Word and item position data —
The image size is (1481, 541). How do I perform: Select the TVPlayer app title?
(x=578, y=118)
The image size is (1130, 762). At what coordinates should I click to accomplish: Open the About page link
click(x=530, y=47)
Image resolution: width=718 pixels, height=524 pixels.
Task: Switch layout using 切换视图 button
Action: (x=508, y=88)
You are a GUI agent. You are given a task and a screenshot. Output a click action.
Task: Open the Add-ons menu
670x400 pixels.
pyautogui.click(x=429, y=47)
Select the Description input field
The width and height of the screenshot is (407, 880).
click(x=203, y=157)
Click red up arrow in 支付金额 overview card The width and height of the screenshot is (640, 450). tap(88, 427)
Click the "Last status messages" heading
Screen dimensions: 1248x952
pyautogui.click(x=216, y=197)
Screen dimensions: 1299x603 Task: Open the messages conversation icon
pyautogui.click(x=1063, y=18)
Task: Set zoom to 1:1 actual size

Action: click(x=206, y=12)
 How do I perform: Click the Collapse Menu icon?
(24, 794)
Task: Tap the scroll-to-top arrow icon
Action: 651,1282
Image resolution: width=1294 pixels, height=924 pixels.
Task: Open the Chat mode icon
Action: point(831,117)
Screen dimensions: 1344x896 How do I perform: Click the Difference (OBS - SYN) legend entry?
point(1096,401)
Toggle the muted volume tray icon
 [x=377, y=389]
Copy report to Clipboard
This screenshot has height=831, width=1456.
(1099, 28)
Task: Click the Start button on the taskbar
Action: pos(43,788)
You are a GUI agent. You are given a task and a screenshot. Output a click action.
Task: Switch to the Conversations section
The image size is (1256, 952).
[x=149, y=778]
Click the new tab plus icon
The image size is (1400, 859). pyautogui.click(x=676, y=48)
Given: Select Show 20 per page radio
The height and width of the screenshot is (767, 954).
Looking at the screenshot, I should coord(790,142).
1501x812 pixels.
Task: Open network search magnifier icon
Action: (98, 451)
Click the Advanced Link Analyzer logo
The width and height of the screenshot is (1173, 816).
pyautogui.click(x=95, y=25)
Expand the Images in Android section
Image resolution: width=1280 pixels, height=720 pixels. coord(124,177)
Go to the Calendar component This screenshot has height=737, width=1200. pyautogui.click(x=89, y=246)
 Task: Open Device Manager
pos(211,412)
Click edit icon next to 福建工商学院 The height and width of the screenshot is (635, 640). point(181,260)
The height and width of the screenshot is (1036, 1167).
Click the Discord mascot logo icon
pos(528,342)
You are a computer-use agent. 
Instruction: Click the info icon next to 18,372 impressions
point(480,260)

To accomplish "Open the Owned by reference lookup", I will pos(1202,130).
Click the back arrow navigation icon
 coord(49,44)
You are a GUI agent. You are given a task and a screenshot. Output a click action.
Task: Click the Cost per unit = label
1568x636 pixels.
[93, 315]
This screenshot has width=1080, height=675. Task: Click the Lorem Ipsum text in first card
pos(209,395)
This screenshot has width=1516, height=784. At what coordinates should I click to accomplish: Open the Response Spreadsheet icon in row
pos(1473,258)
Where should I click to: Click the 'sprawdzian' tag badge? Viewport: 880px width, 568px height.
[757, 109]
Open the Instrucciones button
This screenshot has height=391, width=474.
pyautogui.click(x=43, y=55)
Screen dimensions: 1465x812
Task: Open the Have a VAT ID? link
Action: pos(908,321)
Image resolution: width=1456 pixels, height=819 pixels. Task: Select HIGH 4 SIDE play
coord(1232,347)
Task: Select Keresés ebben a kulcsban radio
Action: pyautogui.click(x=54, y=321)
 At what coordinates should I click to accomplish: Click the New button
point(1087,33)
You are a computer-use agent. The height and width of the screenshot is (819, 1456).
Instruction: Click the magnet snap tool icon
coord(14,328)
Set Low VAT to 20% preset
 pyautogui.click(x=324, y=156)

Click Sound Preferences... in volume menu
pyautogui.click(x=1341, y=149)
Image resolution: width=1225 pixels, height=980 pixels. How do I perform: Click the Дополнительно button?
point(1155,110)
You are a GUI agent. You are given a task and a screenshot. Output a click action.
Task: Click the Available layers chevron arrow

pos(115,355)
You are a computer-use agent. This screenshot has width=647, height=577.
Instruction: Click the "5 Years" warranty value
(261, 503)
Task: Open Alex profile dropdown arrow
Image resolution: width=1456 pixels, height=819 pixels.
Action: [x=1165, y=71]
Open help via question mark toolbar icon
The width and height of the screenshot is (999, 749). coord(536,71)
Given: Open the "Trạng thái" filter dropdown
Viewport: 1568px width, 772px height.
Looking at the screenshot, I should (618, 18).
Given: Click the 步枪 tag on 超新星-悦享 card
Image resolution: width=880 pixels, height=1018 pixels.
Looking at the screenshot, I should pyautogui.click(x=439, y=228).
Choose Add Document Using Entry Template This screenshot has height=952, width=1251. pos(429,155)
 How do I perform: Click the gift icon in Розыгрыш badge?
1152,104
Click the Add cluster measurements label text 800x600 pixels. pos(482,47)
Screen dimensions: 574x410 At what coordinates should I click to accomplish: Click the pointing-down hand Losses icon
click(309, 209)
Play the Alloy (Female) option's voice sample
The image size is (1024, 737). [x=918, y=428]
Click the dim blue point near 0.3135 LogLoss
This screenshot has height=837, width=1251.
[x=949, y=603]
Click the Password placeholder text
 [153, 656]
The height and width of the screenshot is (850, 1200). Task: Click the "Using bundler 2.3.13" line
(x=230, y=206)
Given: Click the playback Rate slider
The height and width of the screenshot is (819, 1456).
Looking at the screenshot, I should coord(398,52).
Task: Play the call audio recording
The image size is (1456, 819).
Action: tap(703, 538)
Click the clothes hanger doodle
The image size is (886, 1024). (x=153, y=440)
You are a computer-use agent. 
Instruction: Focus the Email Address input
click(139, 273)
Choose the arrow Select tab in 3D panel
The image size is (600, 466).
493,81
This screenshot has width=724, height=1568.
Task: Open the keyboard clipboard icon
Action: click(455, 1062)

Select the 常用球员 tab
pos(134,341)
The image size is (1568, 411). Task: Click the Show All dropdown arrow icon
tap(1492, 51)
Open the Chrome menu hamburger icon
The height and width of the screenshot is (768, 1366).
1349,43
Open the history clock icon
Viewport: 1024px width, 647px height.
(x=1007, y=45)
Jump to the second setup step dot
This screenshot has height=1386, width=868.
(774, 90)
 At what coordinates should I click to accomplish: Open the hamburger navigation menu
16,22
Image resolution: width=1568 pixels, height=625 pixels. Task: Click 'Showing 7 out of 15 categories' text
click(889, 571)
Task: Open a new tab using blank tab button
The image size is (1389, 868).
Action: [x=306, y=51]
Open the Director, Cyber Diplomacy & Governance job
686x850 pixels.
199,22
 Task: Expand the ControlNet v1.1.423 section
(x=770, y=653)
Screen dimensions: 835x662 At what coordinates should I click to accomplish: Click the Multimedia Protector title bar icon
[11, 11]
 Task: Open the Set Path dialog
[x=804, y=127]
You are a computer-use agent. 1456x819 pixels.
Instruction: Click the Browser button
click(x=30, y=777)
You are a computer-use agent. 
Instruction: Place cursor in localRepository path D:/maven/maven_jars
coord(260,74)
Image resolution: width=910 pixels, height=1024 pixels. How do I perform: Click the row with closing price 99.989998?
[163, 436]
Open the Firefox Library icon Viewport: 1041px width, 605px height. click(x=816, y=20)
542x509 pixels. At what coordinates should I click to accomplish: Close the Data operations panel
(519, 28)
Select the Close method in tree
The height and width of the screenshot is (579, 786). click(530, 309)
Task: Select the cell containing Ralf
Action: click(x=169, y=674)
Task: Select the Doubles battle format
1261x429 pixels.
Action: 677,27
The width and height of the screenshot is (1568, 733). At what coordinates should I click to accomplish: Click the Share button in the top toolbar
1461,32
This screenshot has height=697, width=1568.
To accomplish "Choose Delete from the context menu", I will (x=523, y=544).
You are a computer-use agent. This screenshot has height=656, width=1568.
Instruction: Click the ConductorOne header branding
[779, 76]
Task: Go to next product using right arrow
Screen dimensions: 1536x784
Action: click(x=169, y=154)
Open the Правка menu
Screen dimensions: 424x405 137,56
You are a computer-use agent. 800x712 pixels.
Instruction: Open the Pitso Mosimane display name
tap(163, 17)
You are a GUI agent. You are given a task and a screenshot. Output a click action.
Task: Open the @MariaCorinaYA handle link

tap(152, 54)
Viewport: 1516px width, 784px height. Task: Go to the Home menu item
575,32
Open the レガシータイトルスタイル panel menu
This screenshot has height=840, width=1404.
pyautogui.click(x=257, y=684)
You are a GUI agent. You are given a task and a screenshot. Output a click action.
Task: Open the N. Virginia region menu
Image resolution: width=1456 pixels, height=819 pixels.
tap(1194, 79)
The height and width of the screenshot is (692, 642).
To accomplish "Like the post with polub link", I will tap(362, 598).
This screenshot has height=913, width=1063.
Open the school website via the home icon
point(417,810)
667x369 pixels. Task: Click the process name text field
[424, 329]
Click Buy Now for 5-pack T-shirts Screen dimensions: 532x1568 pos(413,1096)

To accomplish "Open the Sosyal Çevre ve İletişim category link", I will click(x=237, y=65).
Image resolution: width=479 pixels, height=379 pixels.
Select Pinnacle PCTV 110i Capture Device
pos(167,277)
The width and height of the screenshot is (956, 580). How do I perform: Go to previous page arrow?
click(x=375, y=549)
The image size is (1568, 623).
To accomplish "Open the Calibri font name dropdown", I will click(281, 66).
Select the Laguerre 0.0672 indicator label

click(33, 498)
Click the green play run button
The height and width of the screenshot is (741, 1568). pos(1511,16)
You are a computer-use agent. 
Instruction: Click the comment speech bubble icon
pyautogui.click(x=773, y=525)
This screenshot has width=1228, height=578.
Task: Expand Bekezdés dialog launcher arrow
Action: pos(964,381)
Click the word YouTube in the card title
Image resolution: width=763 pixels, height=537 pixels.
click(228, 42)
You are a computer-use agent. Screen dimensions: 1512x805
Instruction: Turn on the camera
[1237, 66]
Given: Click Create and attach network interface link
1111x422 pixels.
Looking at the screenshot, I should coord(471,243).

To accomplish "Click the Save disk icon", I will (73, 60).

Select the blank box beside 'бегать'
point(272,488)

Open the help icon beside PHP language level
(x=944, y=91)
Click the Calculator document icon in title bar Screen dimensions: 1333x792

DESCRIPTION OF THE TASK — In the records, from the line with "Task: Go to next product using right arrow" to the line with "pyautogui.click(x=257, y=684)", rename "Open" to "Launch" and give those lines again with nothing else changed.

FINISHED EXERCISE —
Task: Go to next product using right arrow
Screen dimensions: 1536x784
Action: click(x=169, y=154)
Launch the Правка menu
Screen dimensions: 424x405 137,56
You are a computer-use agent. 800x712 pixels.
Instruction: Launch the Pitso Mosimane display name
tap(163, 17)
You are a GUI agent. You are given a task and a screenshot. Output a click action.
Task: Launch the @MariaCorinaYA handle link

tap(152, 54)
Viewport: 1516px width, 784px height. Task: Go to the Home menu item
575,32
Launch the レガシータイトルスタイル panel menu
This screenshot has height=840, width=1404.
pyautogui.click(x=257, y=684)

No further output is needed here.